El triunvirato del Priorato, los únicos cuerdos en ese
pandemónium, intentaron salir del campo, pero cuando estaban a punto de
lograrlo una horda de gente procedente de la calle les pasó por encima
dejándolos maltrechos. Una vez fuera comprobaron horrorizados que hombres y
mujeres de toda laya jugaban a lo loco por las calles, dándole patadas a las
papeleras, farolas, semáforos, portales, escaparates y todo lo que se ponía a
tiro. A la puerta de una trattoria un viejo con sotana mareaba a una moza bien
rolliza con un libro de Césare Pavese hasta que un hombre con la camiseta del Injerto
le arreó una patada en la entrepierna y huyó con el supuesto esférico; un crío
mordía a otro para robarle la bolsa de patatas fritas con la que pretendía
hacerle un caño y en mitad de la avenida una dama con traje de noche no tenía
reparos en arrearle los paraguazos que hicieran falta a un camionero para que
dejara una lata de aceite a tiro de sus zapatos de tacón.

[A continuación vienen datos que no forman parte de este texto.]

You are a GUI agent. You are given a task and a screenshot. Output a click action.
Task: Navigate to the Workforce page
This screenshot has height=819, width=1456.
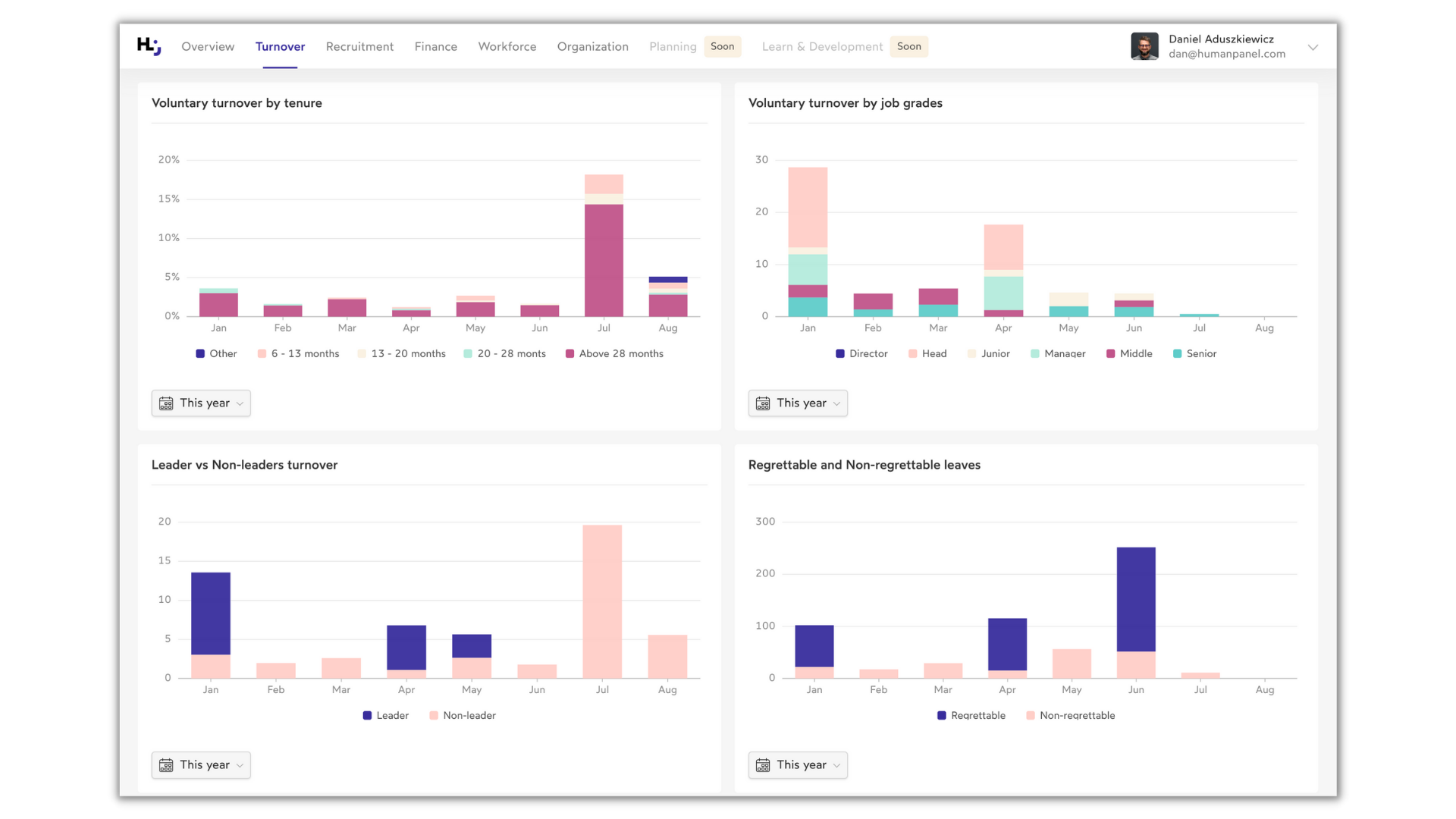[507, 46]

Todos los que habían oído el fatídico silbido solo vivían
para jugar al fútbol de forma desenfrenada. Millones de personas en todo el
mundo daban patadas a diestro y siniestro ante el pánico de los demás. Edgardo
y sus secuaces intentaban salir del caos pero no hacían más que recibir por todas
partes. “No es esto, no es esto” repetía machaconamente Edgardo, todo su pelo
cayéndole sobre la cara, recibiendo codazos y coces sin sentirlas, los ojos
fuera de las órbitas. En una de las acometidas de la chalada hinchada Matías
cayó al suelo, con tan mala suerte que un fornido hooligan tomó su cabeza por
un balón reglamentario y le arreó una patada digna de falta directa desde el
borde del área. Totalmente fuera de juego, Matías siguió recibiendo cuan largo
era patadas de los posesos que la tomaban con todo lo que fuera susceptible de
rodar. Un centro chut que le arrancó parte de la chaqueta hizo volar por los
aires el estuche en el que reposaba el Silbo Sagrado. Cuando éste caía, una
vieja con la cara ensangrentada lo remató de cabeza, y al llegar al suelo seis
orates saltaron a la vez a por él, presionándose unos a otros base de patadas
en la boca. En medio de esa melé se perdió el rastro del Sagrado Silbo, aunque
una tradición no oficial del Priorato dice que acabó en una alcantarilla, desde
donde las aguas acabaron depositándolo en el seno de la Cloaca Máxima.